Some songs can take you right back to a place and a moment, just as surely as if you had entered a time machine. The world as it is falls away and in its place is a memory come to life. It can stop you in your tracks, and you hold on to it as tight as you can. Like a dream you don't want to wake from. It's your only way to call that loved one back from the grave and you play the memory over and over again until you have to let it go.
The song is Freddy Fender's Before the Next Teardrop Falls. Even though it was recorded 4 years later, I long ago attached this 1970 memory to it, I guess because of his background. A South Texas boy from a poor neighborhood, alcohol addiction, service in the Marines, a working man, a mechanic, many things that make him "my kind of people". And a voice that can make you cry no matter what he's singing.
The song came on as I returned from town today but for me it's Summer, 1970, in Brownsville, Texas.
It's the end of the day, the quiet twilight time, when what's going to be done that day has been done and now all we have is either regret or hope. The cicadas are slowly beginning their music. The little motel is made up of tiny sagging cabins, clustered together around a shady grassy area that hasn't seen a lawnmower in a while. The paint is peeling outside and in, the crowded furniture worn and well used. It's not very bright inside, even with the lights on. Each cabin has a small kitchenette, old pots and pans with uneven bottoms, a sink stained and chipped, the faucet leaking. Cigarette smoke hangs in the air, and there's a moldy stuffy smell. A smell of people that worked and didn't bath, of old beer and old dreams.
There's no swimming pool, no coffee bar with continental breakfast, no gym where guests can workout while they travel. There's no parking lot, just the street off Central Blvd. There are tall skinny palm trees stretching toward the sky, the first ones we've ever seen like that. They sway in the constant breeze and Daddy jokes that they don't give much shade. There's a resaca nearby and the breeze carries the smell of the water and the flowers that grow along its banks. Resaca is a new word for us, this local name for the old channels of the Rio Grande, cut off and no longer flowing to the Gulf.
My dad was sitting on the steps of one of the units as the darkness settled around him. His worn and dirty cowboy hat was pushed back on his head. His jeans were dirty as were his hands. When you work with your hands for a living they never appear to be clean no matter how many times you wash them, how much GoJo you use. He was a handsome man with a youthful outlook, even at 45. He almost always had an open face; he loved people and he never met a stranger. Most of the time he was singing, little snippets of song that he started and didn't finish. Tonight he wasn't singing.

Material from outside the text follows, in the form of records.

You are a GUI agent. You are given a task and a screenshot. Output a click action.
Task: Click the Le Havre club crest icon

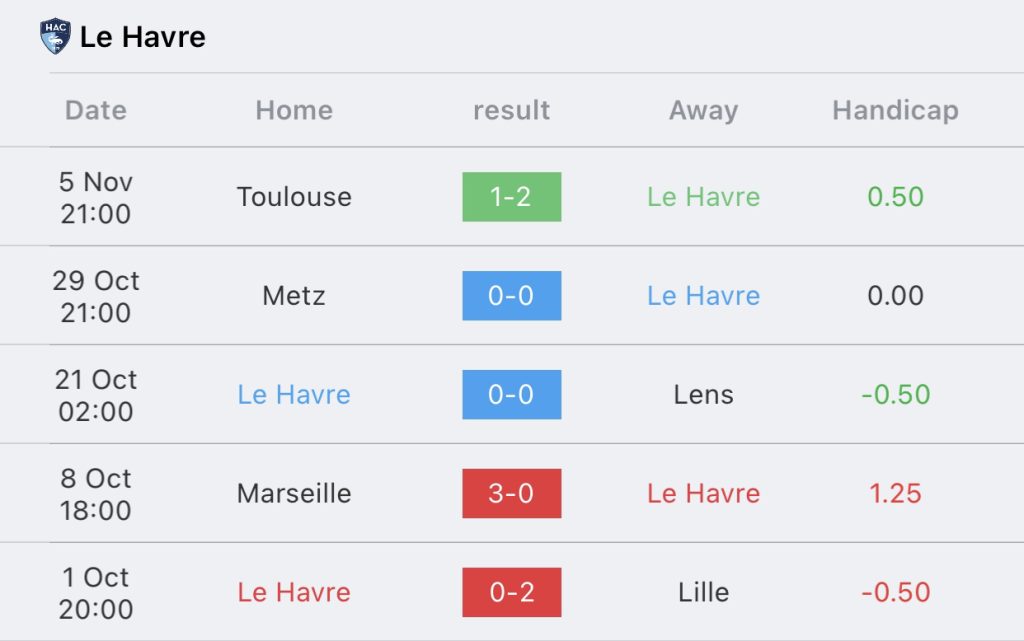pyautogui.click(x=56, y=36)
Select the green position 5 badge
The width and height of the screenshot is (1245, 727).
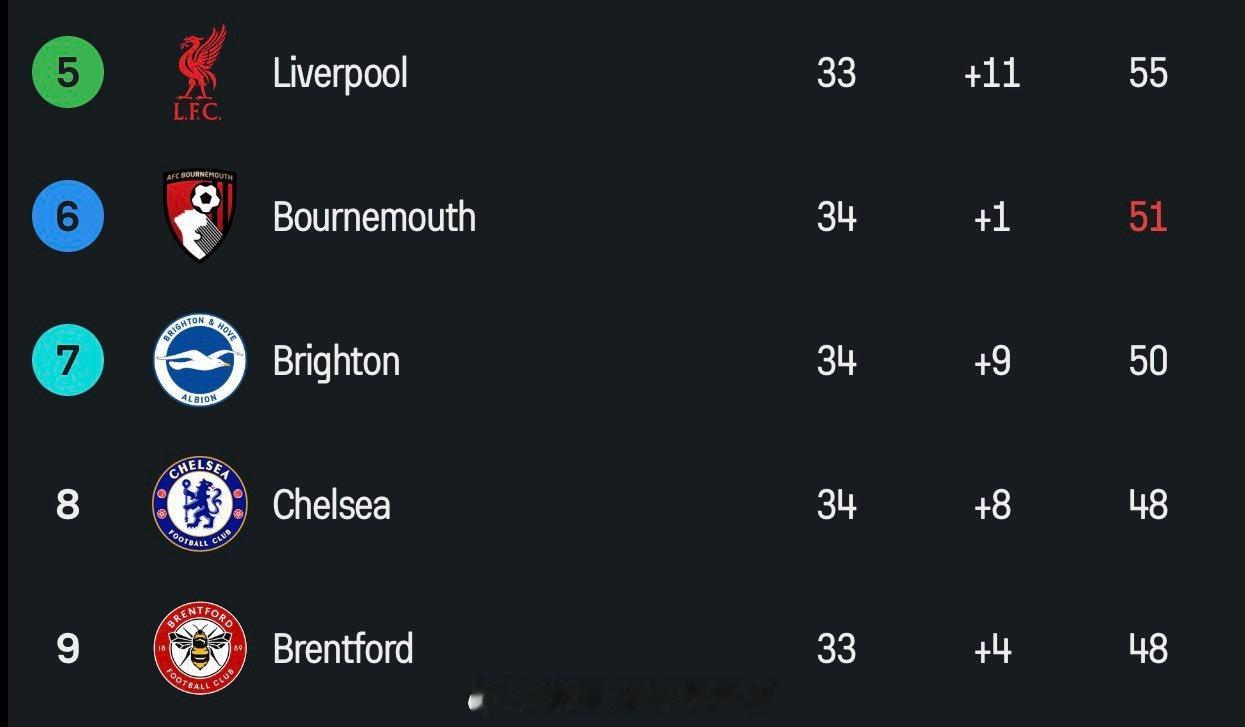pos(67,73)
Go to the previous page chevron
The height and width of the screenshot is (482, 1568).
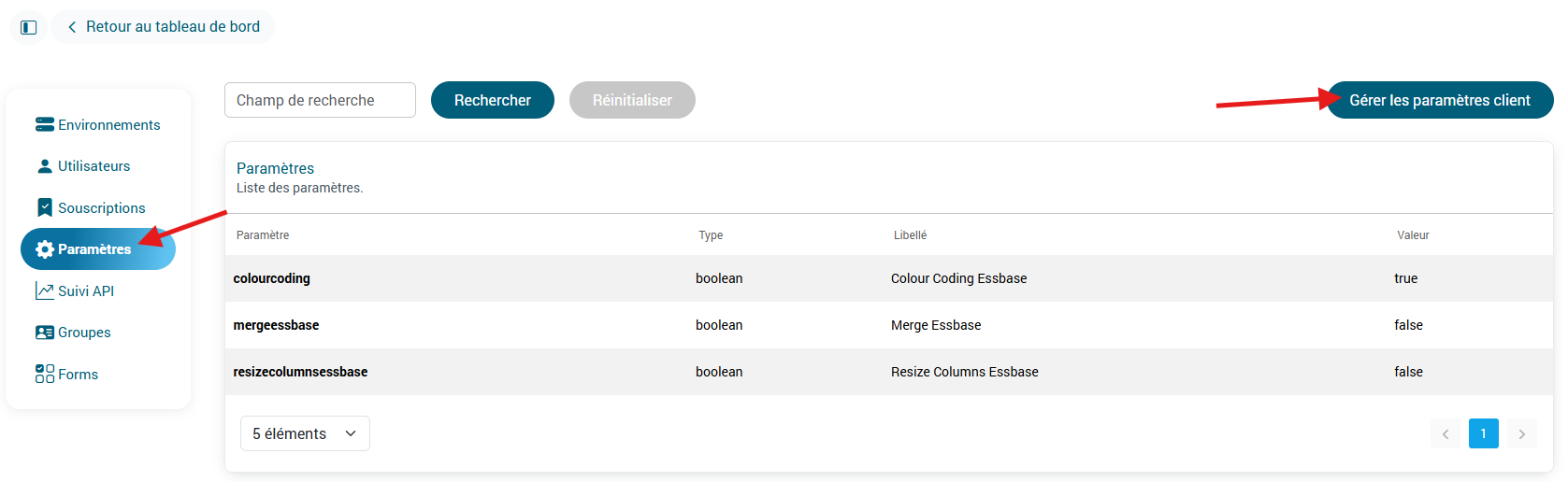click(x=1445, y=433)
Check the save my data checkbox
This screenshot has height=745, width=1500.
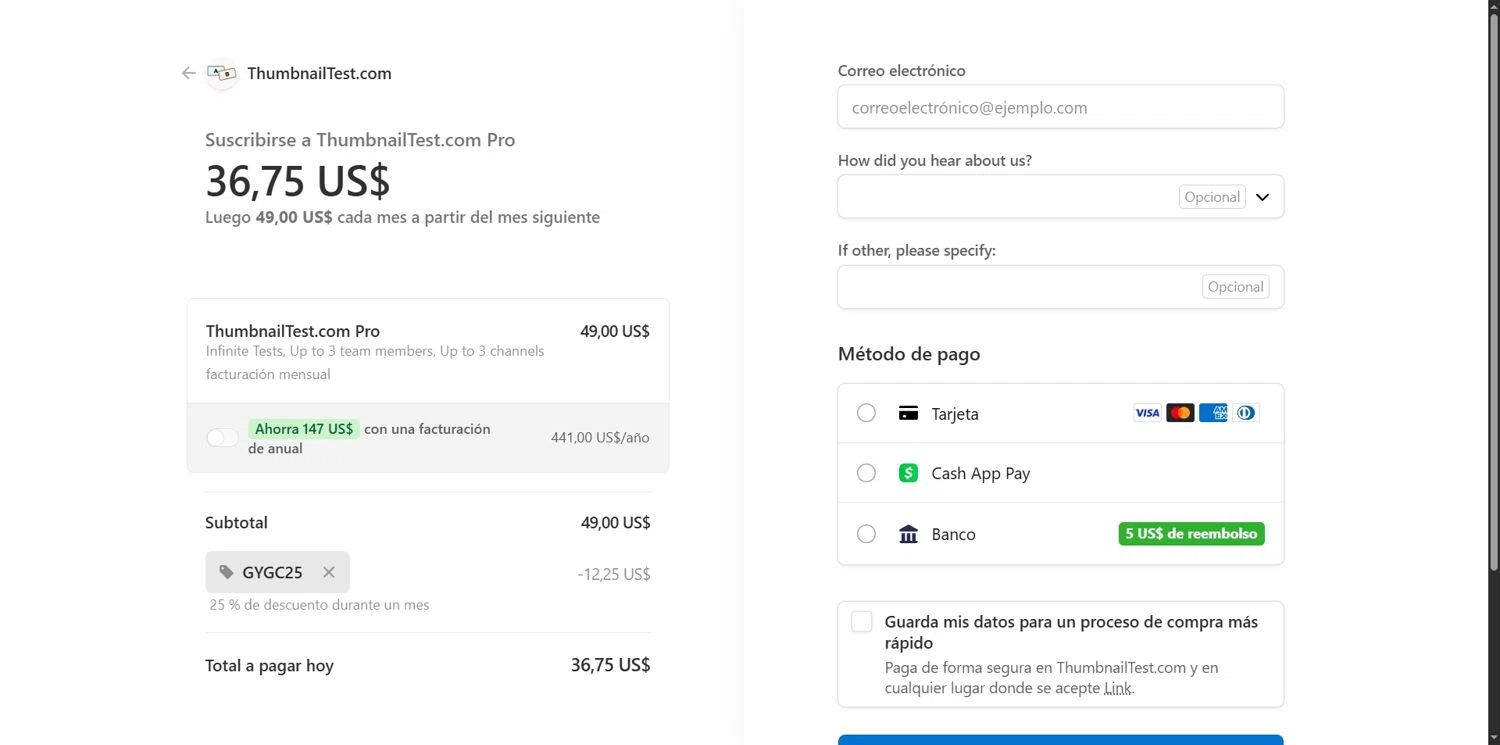[x=862, y=622]
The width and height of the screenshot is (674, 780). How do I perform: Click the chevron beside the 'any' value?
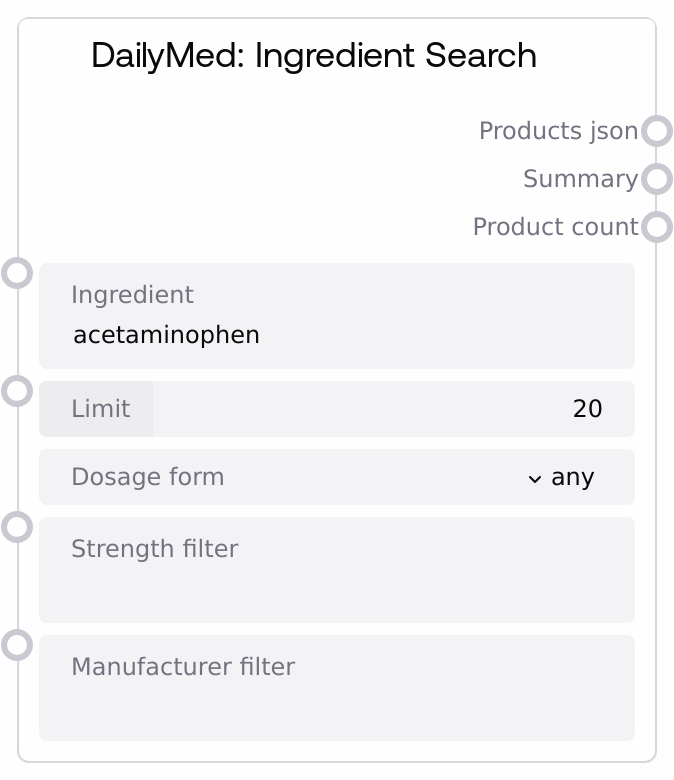(534, 478)
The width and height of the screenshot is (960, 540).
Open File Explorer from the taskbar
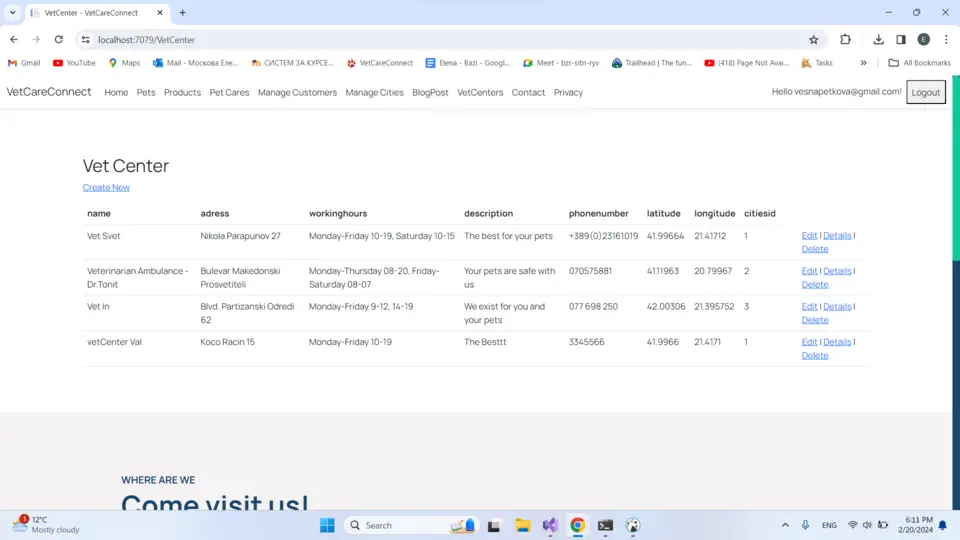522,525
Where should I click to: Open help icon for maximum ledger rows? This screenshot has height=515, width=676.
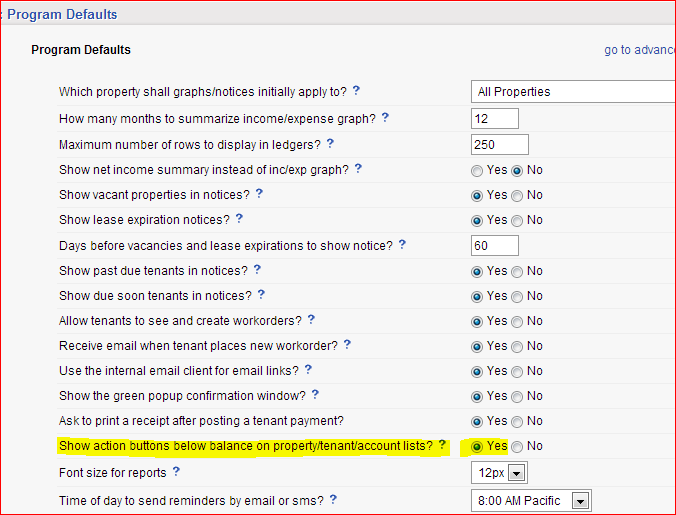click(330, 144)
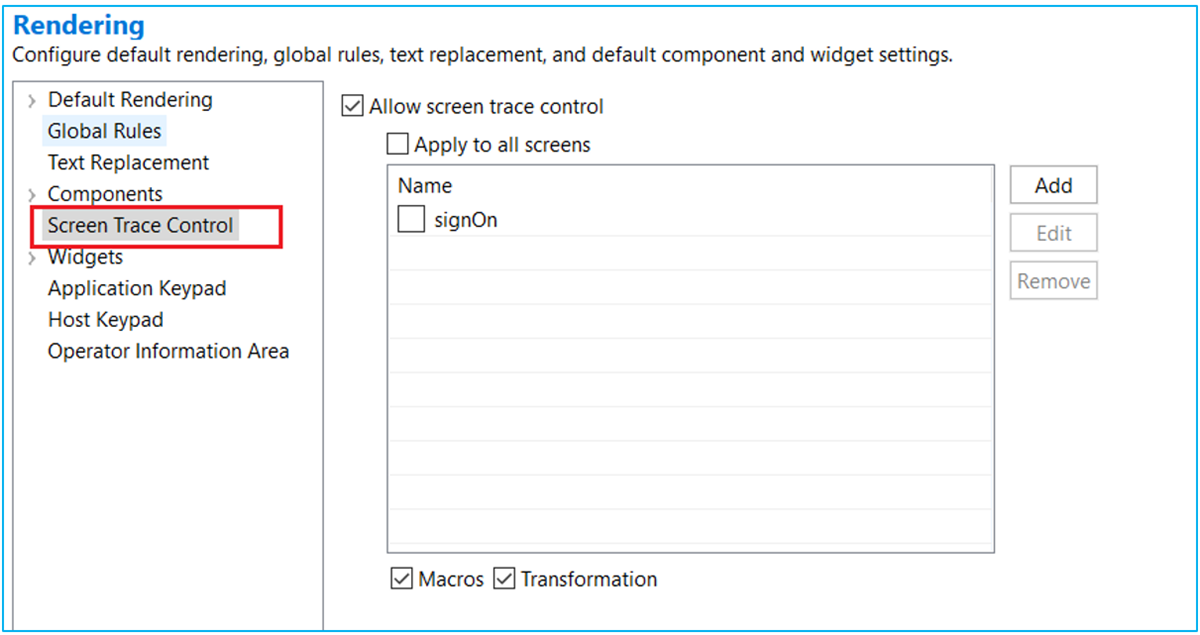Select the Widgets tree item

tap(85, 258)
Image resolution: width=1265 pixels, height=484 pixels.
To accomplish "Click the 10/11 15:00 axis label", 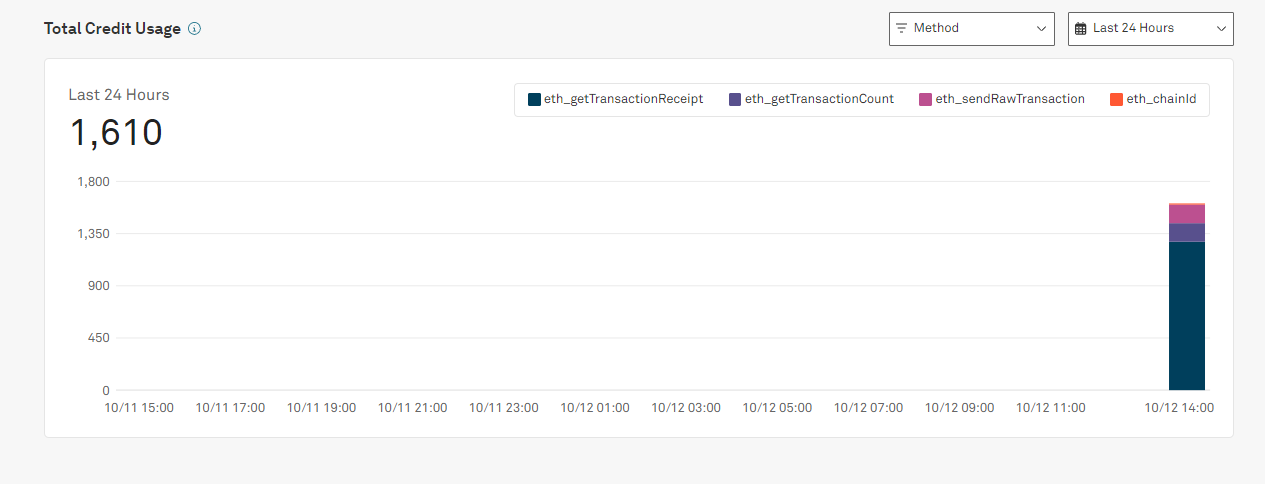I will [139, 408].
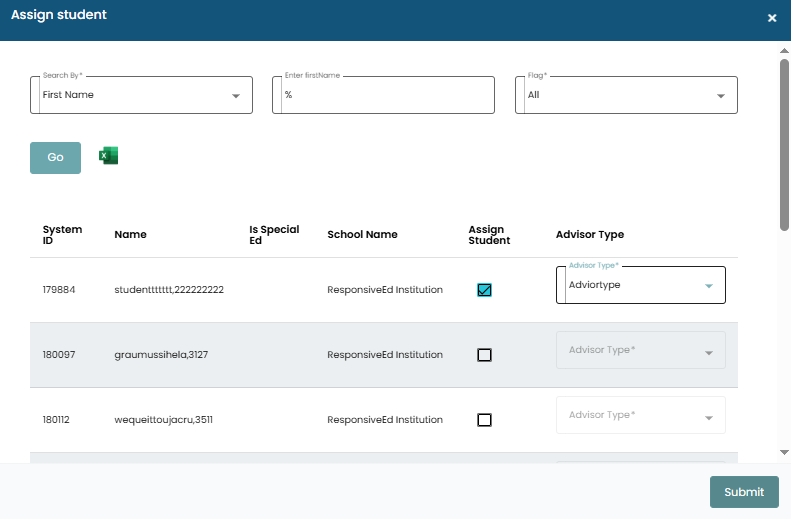Click the vertical scrollbar thumb

(x=784, y=140)
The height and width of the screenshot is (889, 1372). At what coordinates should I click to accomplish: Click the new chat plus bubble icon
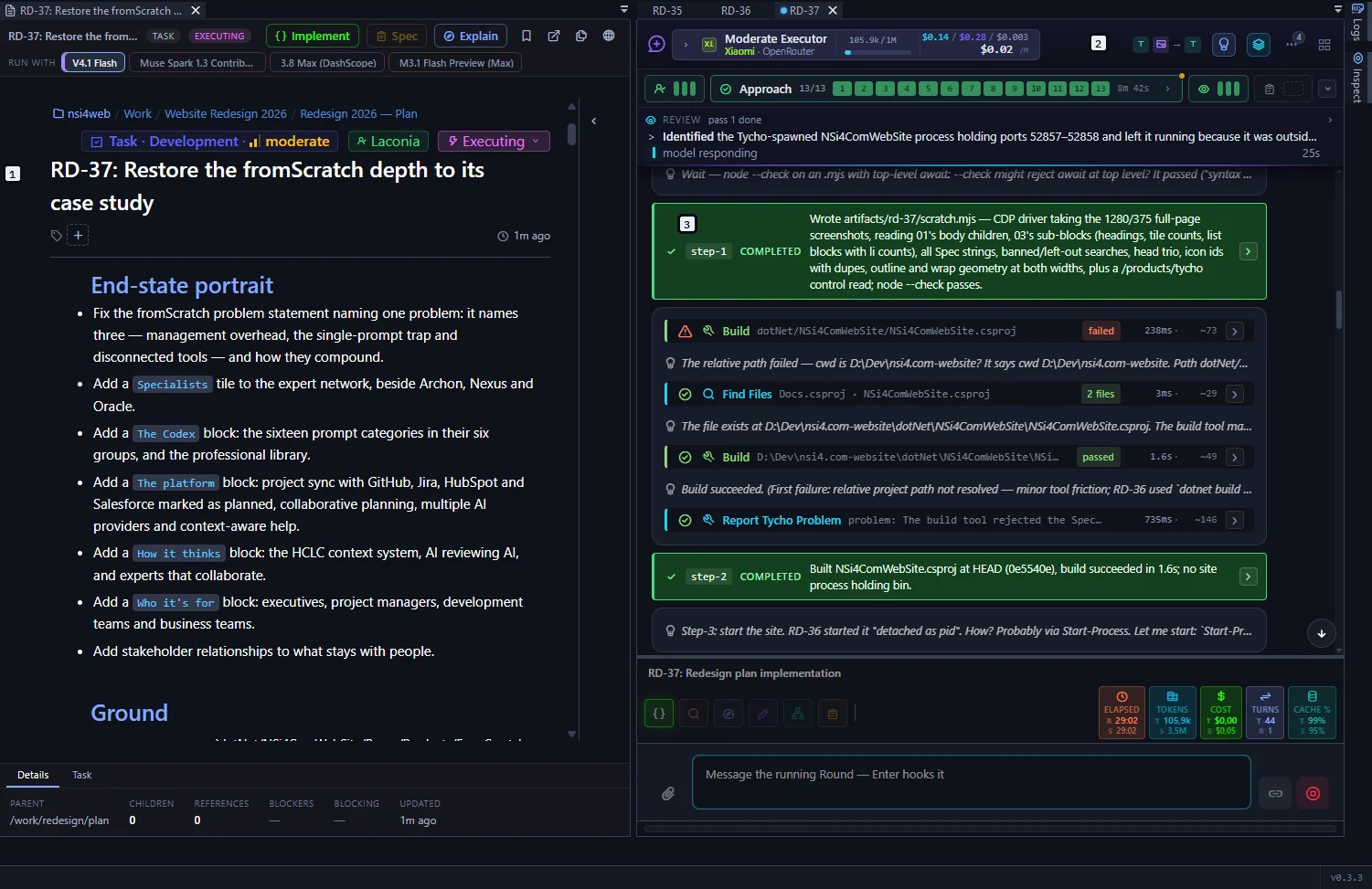[x=656, y=44]
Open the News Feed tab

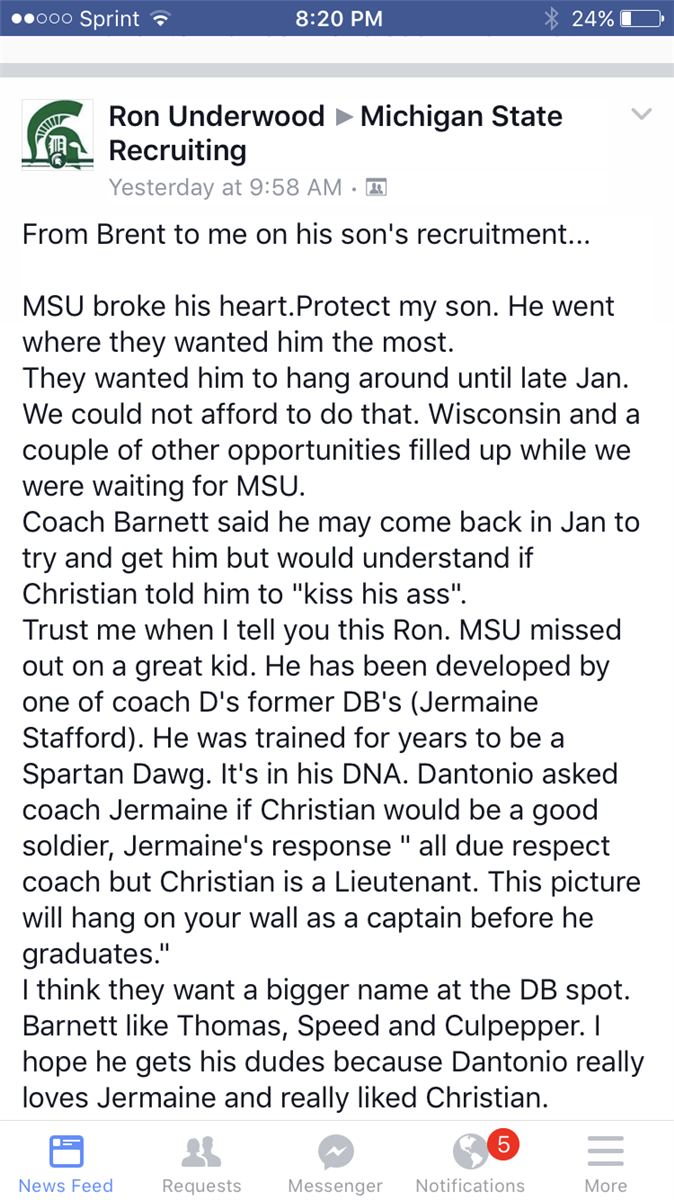66,1162
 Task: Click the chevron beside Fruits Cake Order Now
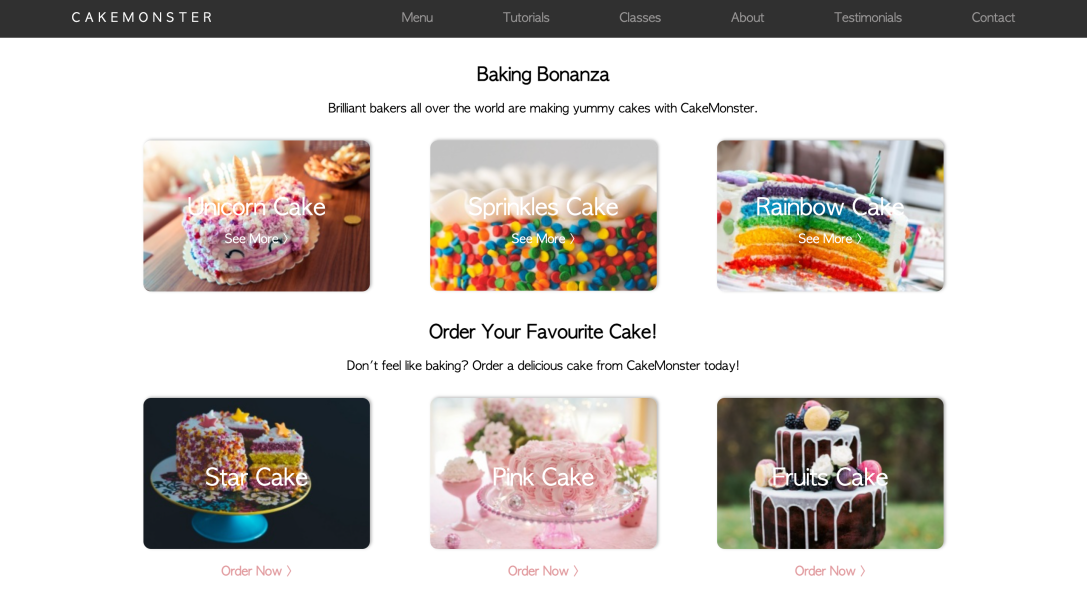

I had made some spaghetti and came to tell him supper was ready. As I came around the corner I caught him at one of those moments we all have where we think no one is watching us. When we let our face reveal things we don't want anyone else to know. He leaned a little forward with his forearms resting on his knees. One hand held a cookie or cracker that he was eating without noticing. He was staring off into the open area at the ground but he wasn't seeing it.
When he did see me, his face changed and he smiled and said, hey, sweetheart, as he always did. But I knew something was wrong and I knew what it was.
Though most of my family would be there off and on during this Summer, only my dad is there now. I'm with him, as are my boys, so young then; Larry was 2 and 9 month old John took his first steps that Summer. I didn't realize it then, but I was young too. The next to oldest in my family of seven kids, I had left home when I was 17 years old. I turned 21 that Summer. My family was working as contractors on the building of the Fort Brown Motor Hotel.
My dad had a monkey on his back and that monkey was alcohol. He fought this demon all his life like a survivor in a zombie movie, going 15 years sober at first; then he made 3 trips to the VA for it after I was a teenager. Each trip held it in bay for less than a year. Mama fought it with him and if she could have fought it for him, she would have. He had been sober for almost a year and we had begun to suspect he had started drinking again. But we didn't dare confront him. That would make it real and so far this episode hadn't sent our family into the downward spiral that we knew would come soon enough. Denial was one of the tools in our arsenal of battle and we used it because we had to.
I used it then. As the night crept in and the sunlight left us once again, I sat down beside Daddy on the steps and leaned my head on his shoulder. We shared a story about the day, something inconsequential that I don't recall. We stayed that way for a while longer, hesitant to break the spell of that South Texas moment, both of us knowing somehow that as long as we stayed there on those steps, we could keep the hard times away.
Though this sounds like a sad story, it's a happy memory for me. Daddy eventually sent his demons to hell and shut the door on them and I stood up to some of mine too. That Summer I acquired a love of South Texas and the people that live there that has never left me. And today I've returned to those steps with my dad and stayed a little longer. The teardrops fell but I had already turned to the back of the book and I knew it had a happy ending.